Impacts of speciation and extinction measured by an evolutionary decay clock

The hypothesis that destructive mass extinctions enable creative evolutionary radiations (creative destruction) is central to classic concepts of macroevolution[1,2]. However, the relative impacts of extinction and radiation on the co-occurrence of species have not been directly quantitatively compared across the Phanerozoic eon. Here we apply machine learning to generate a spatial embedding (multidimensional ordination) of the temporal co-occurrence structure of the Phanerozoic fossil record, covering 1,273,254 occurrences in the Paleobiology Database for 171,231 embedded species. This facilitates simultaneous comparison of macroevolutionary disruptions, using measures independent of secular diversity trends. Among the 5% most significant periods of disruption, we identify the ‘big five’ mass extinction events[2], seven additional mass extinctions, two combined mass extinction–radiation events and 15 mass radiations. In contrast to narratives that emphasize post-extinction radiations[1,3], we find that the proportionally most comparable mass radiations and extinctions (such as the Cambrian explosion and the end-Permian mass extinction) are typically decoupled in time, refuting any direct causal relationship between them. Moreover, in addition to extinctions[4], evolutionary radiations themselves cause evolutionary decay (modelled co-occurrence probability and shared fraction of species between times approaching zero), a concept that we describe as destructive creation. A direct test of the time to over-threshold macroevolutionary decay[4] (shared fraction of species between two times ≤ 0.1), counted by the decay clock, reveals saw-toothed fluctuations around a Phanerozoic mean of 18.6 million years. As the Quaternary period began at a below-average decay-clock time of 11 million years, modern extinctions further increase life’s decay-clock debt.
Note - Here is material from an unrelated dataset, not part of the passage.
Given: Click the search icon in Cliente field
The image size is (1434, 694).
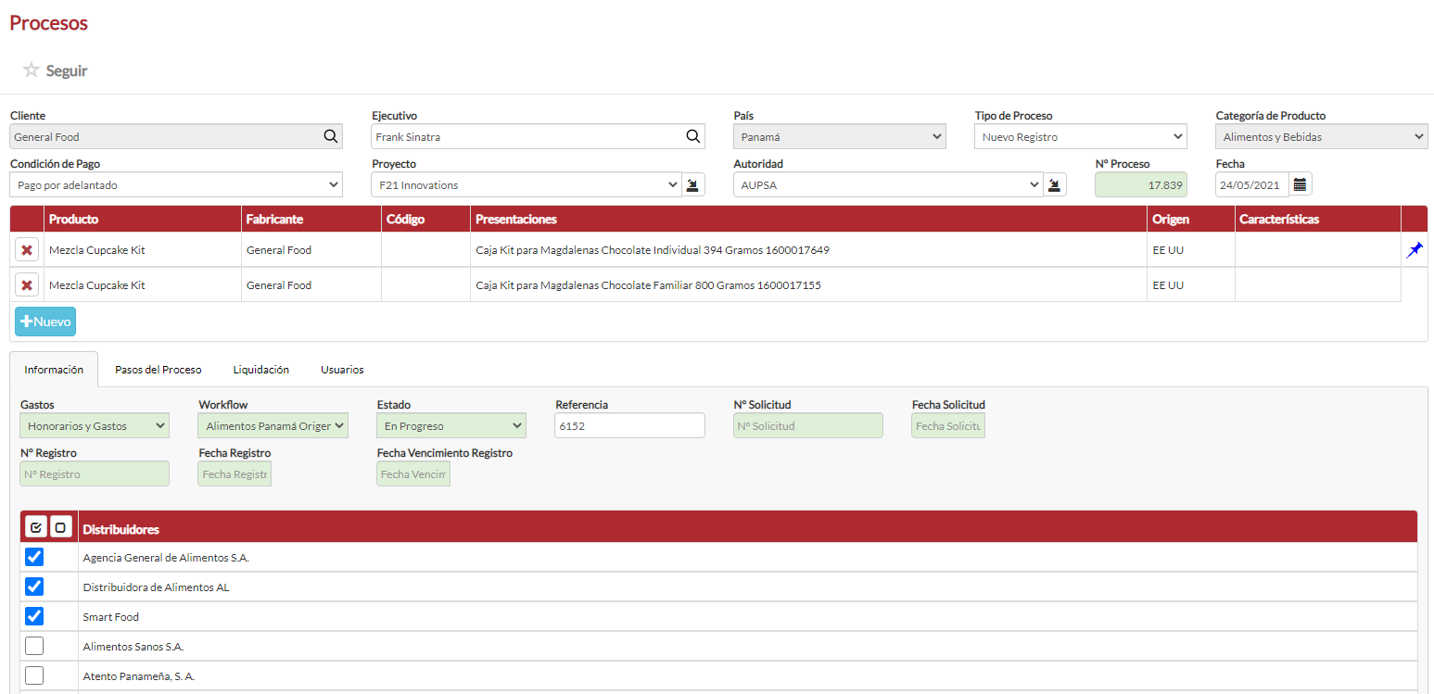Looking at the screenshot, I should click(x=331, y=136).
破坏性大规模灭绝驱动创新性演化辐射（即创造性毁灭，creative destruction）这一假说，是宏观演化经典理论的核心[1,2]。然而，在整个显生宙（Phanerozoic eon）中，灭绝与辐射对物种共现模式的相对影响，尚未被直接开展定量对比。本研究借助机器学习方法，对覆盖古生物学数据库（Paleobiology Database）中171231个嵌入物种的1273254条化石出现记录的显生宙化石记录时间共现结构，生成空间嵌入（spatial embedding，多维排序multidimensional ordination）。该分析框架无需依赖长期多样性演化趋势，即可同时对比宏观演化扰动事件。在占比5%的最显著扰动时段中，我们识别出‘五大’生物大灭绝事件[2]、7次额外的大规模灭绝事件、2次兼具灭绝与辐射特征的复合事件，以及15次大规模辐射事件。不同于强调灭绝后辐射的相关论述[1,3]，本研究发现，比例上最具可比性的大规模辐射与灭绝事件（如寒武纪生命大爆发与二叠纪末大灭绝）在时间上通常是解耦的，这驳斥了二者之间存在直接因果关系的观点。此外，除灭绝事件[4]外，演化辐射本身也会引发演化衰退——即模拟得到的共现概率与时段间物种共享比例趋近于零，我们将这一概念命名为‘破坏性创造’（destructive creation）。通过衰变时钟（decay clock）统计的跨阈值宏观演化衰退[4]直接检验，即两时段间物种共享比例≤0.1，结果显示，显生宙平均衰退时钟时长为1860万年，期间存在锯齿状波动。第四纪（Quaternary period）起始时的衰退时钟时长为1100万年，低于平均水平，而现代物种灭绝进一步加剧了生命的衰退时钟负债。